* DATASET ENTRIES *
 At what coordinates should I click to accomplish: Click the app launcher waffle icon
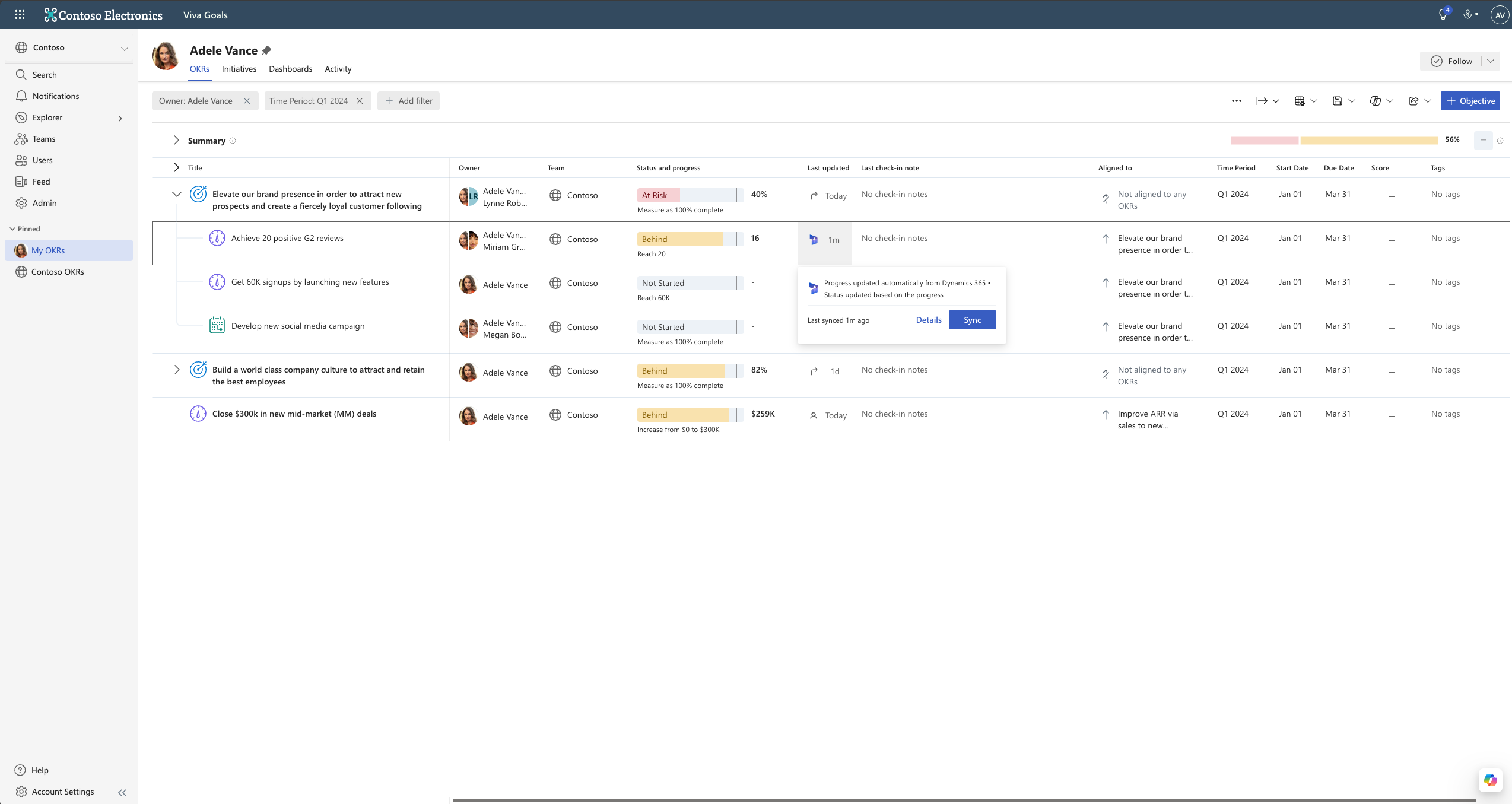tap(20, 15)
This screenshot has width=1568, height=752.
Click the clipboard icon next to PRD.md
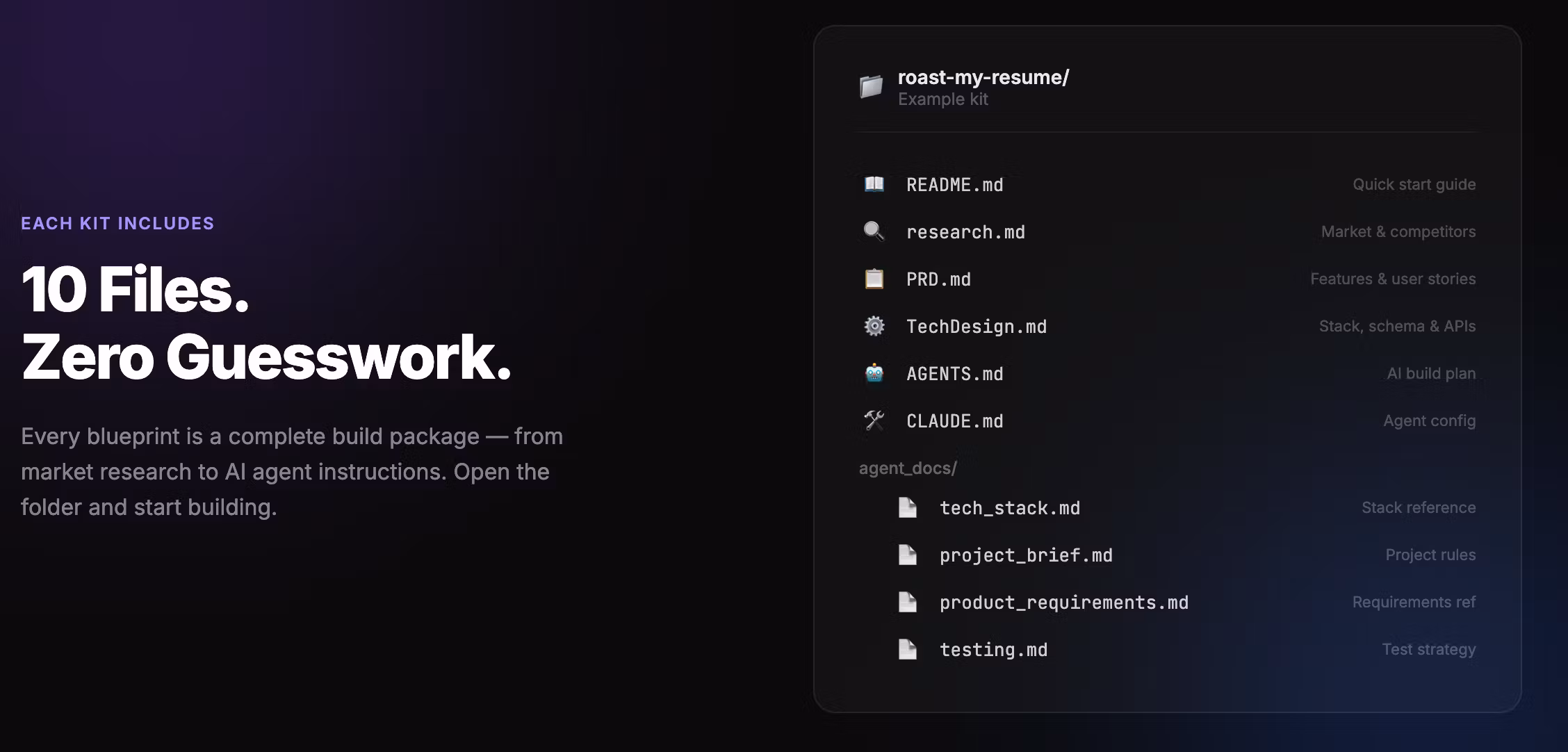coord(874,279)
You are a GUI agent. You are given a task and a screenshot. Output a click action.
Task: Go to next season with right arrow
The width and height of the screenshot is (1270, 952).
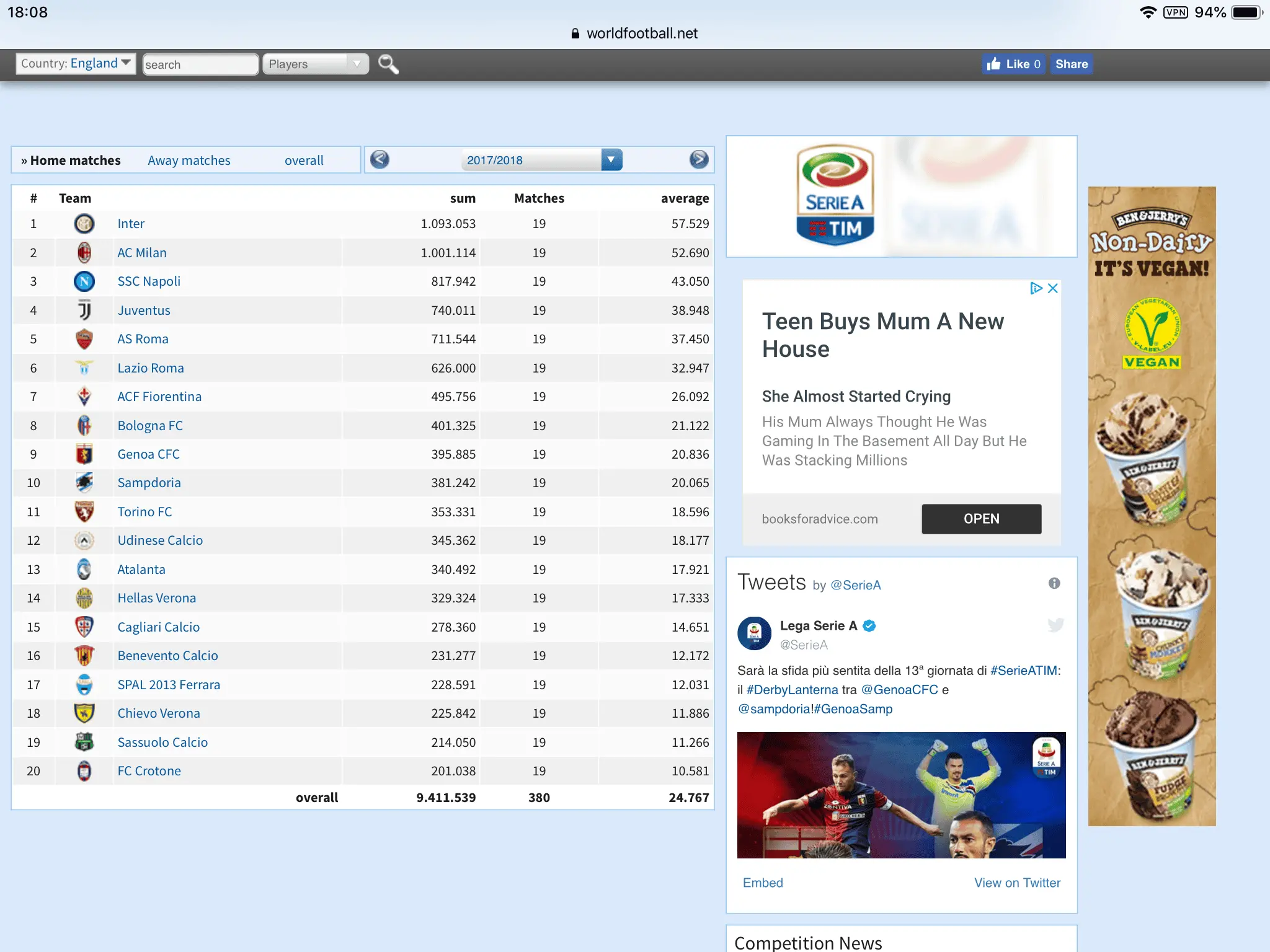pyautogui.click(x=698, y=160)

* EXERCISE *
Would you please output the listing above exactly, leaving out the pictures?

* RESPONSE BOX *
 At what coordinates should I click to accomplish: Click the app launcher waffle icon
tap(20, 15)
This screenshot has width=1568, height=752.
Click the clipboard icon next to PRD.md
coord(874,279)
You are a GUI agent. You are given a task and a screenshot. Output a click action.
Task: Go to next season with right arrow
The width and height of the screenshot is (1270, 952).
pyautogui.click(x=698, y=160)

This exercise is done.